In Los Angeles, Medicine's guitarist/keyboardist Brad Laner used the moniker Electric Company to carry out a study in deconstruction of drum'n'bass as Kraftwerk would have done it, on Studio City (? 1997 - mar 1998).

San Francisco-based disc-jockey Jhno (John Eichenseer) offered a bold fusion of ethnic, ambient, jazz and techno music on Understand (? ? - apr 1995), while Kwno (? ? - ? 1998) mixed drum'n'bass and computer-generated improvisation and Membrane (? ? - ? 2000) focused on inventing a new vocabulary of irregular rhythms and eerie soundscapes.

Demolition Squad (1), the Los Angeles-based duo of jazz saxophonist Jim Goetsch and Japanese keyboardist Kim Koschka, integrated drum'n'bass, dub, trip-hop, world-music, orchestral and electronic effects to craft Hit It (? 2000 - mar 2001).

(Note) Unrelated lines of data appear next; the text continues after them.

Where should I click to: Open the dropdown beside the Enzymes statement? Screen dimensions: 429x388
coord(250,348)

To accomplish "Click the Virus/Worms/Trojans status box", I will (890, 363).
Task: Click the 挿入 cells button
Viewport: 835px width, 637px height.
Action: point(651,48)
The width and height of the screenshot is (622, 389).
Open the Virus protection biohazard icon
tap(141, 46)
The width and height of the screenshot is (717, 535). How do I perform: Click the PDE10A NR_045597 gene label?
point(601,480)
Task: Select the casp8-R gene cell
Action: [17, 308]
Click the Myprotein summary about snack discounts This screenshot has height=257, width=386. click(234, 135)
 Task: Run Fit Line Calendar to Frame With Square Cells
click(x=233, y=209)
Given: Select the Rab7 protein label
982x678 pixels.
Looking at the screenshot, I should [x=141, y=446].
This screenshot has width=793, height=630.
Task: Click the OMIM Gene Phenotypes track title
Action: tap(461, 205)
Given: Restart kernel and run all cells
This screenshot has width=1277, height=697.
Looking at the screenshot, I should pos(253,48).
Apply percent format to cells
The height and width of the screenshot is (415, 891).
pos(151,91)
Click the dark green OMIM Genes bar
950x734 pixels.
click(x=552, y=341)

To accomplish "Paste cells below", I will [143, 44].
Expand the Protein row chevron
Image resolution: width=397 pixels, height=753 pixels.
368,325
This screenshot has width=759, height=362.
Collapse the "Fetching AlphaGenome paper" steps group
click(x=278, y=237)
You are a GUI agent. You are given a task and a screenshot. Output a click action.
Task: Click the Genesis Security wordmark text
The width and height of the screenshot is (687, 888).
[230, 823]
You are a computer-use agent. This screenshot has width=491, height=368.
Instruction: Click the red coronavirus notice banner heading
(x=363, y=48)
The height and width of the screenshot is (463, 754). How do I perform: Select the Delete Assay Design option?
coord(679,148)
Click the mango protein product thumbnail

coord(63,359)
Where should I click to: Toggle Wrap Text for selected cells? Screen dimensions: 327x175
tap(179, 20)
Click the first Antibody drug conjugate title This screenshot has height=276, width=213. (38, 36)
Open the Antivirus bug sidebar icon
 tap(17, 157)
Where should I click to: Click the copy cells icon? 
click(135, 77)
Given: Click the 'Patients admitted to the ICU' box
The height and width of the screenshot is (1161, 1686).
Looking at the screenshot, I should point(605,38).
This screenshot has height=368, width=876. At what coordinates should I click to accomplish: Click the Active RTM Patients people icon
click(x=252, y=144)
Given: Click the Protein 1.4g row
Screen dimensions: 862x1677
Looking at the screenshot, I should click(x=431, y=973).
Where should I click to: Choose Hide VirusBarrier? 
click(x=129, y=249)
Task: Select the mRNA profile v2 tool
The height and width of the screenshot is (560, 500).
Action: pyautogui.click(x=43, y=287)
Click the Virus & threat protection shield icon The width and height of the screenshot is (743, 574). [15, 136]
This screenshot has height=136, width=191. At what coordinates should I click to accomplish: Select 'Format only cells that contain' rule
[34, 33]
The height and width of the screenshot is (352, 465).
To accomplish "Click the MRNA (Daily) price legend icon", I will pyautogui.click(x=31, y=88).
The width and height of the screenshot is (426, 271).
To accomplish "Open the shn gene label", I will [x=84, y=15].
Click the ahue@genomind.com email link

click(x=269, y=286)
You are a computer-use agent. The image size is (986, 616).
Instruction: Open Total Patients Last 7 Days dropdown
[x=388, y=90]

Under the moniker Hrvatski, Boston's electronic and digital composer Keith Fullerton-Whitman (2) began composing drum'n'bass soundscapes that were actually audio collages of breakbeats, as documented on Oiseaux 96-98 (? 1996/? 1998 - aug 1999). He began a more austere career of soundsculptor under his own name, first with the mini-album 21:30 (oct 1999 - ? 2001), an abstract piece for guitar and laptop computer that borrows the "phasing" technique of minimalist composer Steve Reich, and then with the album Playthroughs (sep 2001/apr 2002 - oct 2002), also dominated by electronically-manipulated guitar tones. The mini-album Antithesis (? ? - apr 2004) and the full-length Multiples (jul 2002/apr 2004 - may 2005) were split between droning trance, ambient nebulae, minimalist undulations and guitar psychedelia. All these strands came together on his masterpiece Lisbon (oct 2005 - mar 2006), a 41-minute live improvisation that also ventured into field recordings and Alvin Lucier-inspired feedback-driven music.

Post-house music

The old canon of house music had already been revolutionized by Chicago's Sound Patrol (Derrick Carter) with the psychedelic spiritual anthem Tripping Among The Stars (1994). House music became more aggressive via bombshells such as Flash (1995) by Chicago's producer Green Velvet (Curtis Jones) and The Witch Doktor (1994) by New York's Armand Van Helden. New York's Todd Edwards introduced the vocal experimentation of Saved My Life (1995). Junk Science (? 1998 - jun 1998) by Washington's duo Deep Dish (Ali Shirazinia and Sharam Tayebi) summed up the spirit of the new house style. Chicago's dj Theo Parrish (1) joined the crowded ranks of deep house (a hybrid of house, jazz, funk and soul) with his sprawling First Floor (? ? - oct 1998). Detroit's Kenny "Moodymann" Dixon (1) quickly became the leading intellectual of deep house via Silence In The Secret Garden (? ? - feb 2003) and especially Black Mahogani (? ? - apr 2004), albums that mixed live instruments with samples and that bridged deep house with disco-music, funk, soul and jazz of the 1970s.